╔══

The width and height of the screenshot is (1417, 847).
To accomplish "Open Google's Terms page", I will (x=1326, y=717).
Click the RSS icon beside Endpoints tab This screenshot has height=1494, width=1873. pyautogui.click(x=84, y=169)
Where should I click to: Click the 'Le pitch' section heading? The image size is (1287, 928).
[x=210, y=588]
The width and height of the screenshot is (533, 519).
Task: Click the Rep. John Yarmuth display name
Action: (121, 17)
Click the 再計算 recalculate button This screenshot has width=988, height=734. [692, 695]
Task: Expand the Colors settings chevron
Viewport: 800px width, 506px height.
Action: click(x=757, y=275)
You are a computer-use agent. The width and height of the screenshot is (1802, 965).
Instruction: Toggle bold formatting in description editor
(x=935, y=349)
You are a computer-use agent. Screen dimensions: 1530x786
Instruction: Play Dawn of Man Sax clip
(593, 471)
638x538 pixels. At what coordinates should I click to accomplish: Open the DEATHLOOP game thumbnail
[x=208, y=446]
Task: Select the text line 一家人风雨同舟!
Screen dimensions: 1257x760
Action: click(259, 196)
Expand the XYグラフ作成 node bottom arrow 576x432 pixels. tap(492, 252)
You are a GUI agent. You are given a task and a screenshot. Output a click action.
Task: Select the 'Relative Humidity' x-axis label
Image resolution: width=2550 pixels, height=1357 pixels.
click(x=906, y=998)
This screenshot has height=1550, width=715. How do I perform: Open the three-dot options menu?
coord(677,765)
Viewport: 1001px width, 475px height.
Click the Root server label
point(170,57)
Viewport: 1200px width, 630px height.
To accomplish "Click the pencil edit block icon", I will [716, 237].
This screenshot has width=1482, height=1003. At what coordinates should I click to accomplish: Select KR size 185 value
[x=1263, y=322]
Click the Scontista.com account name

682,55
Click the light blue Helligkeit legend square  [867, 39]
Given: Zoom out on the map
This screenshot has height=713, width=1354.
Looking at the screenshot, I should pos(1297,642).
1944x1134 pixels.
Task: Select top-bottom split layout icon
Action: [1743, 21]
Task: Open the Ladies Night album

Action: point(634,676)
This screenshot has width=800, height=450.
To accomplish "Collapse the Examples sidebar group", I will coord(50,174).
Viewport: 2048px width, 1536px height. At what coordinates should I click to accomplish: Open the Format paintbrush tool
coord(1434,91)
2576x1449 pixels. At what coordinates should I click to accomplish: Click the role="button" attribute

╚══

#### Direction:
Reproduce the entire listing above word for word, keeping every line in its original order and form.

#### Result of the exercise:
The width and height of the screenshot is (1417, 847).
To accomplish "Open Google's Terms page", I will (x=1326, y=717).
Click the RSS icon beside Endpoints tab This screenshot has height=1494, width=1873. pyautogui.click(x=84, y=169)
Where should I click to: Click the 'Le pitch' section heading? The image size is (1287, 928).
[x=210, y=588]
The width and height of the screenshot is (533, 519).
Task: Click the Rep. John Yarmuth display name
Action: (121, 17)
Click the 再計算 recalculate button This screenshot has width=988, height=734. [692, 695]
Task: Expand the Colors settings chevron
Viewport: 800px width, 506px height.
Action: click(x=757, y=275)
You are a computer-use agent. The width and height of the screenshot is (1802, 965).
Instruction: Toggle bold formatting in description editor
(x=935, y=349)
You are a computer-use agent. Screen dimensions: 1530x786
Instruction: Play Dawn of Man Sax clip
(593, 471)
638x538 pixels. At what coordinates should I click to accomplish: Open the DEATHLOOP game thumbnail
[x=208, y=446]
Task: Select the text line 一家人风雨同舟!
Screen dimensions: 1257x760
Action: click(259, 196)
Expand the XYグラフ作成 node bottom arrow 576x432 pixels. tap(492, 252)
You are a GUI agent. You are given a task and a screenshot. Output a click action.
Task: Select the 'Relative Humidity' x-axis label
Image resolution: width=2550 pixels, height=1357 pixels.
click(x=906, y=998)
This screenshot has height=1550, width=715. How do I perform: Open the three-dot options menu?
coord(677,765)
Viewport: 1001px width, 475px height.
Click the Root server label
point(170,57)
Viewport: 1200px width, 630px height.
To accomplish "Click the pencil edit block icon", I will [716, 237].
This screenshot has width=1482, height=1003. At what coordinates should I click to accomplish: Select KR size 185 value
[x=1263, y=322]
Click the Scontista.com account name

682,55
Click the light blue Helligkeit legend square  [867, 39]
Given: Zoom out on the map
This screenshot has height=713, width=1354.
Looking at the screenshot, I should pos(1297,642).
1944x1134 pixels.
Task: Select top-bottom split layout icon
Action: [1743, 21]
Task: Open the Ladies Night album

Action: point(634,676)
This screenshot has width=800, height=450.
To accomplish "Collapse the Examples sidebar group", I will coord(50,174).
Viewport: 2048px width, 1536px height. At what coordinates should I click to accomplish: Open the Format paintbrush tool
coord(1434,91)
2576x1449 pixels. At what coordinates should I click to accomplish: Click the role="button" attribute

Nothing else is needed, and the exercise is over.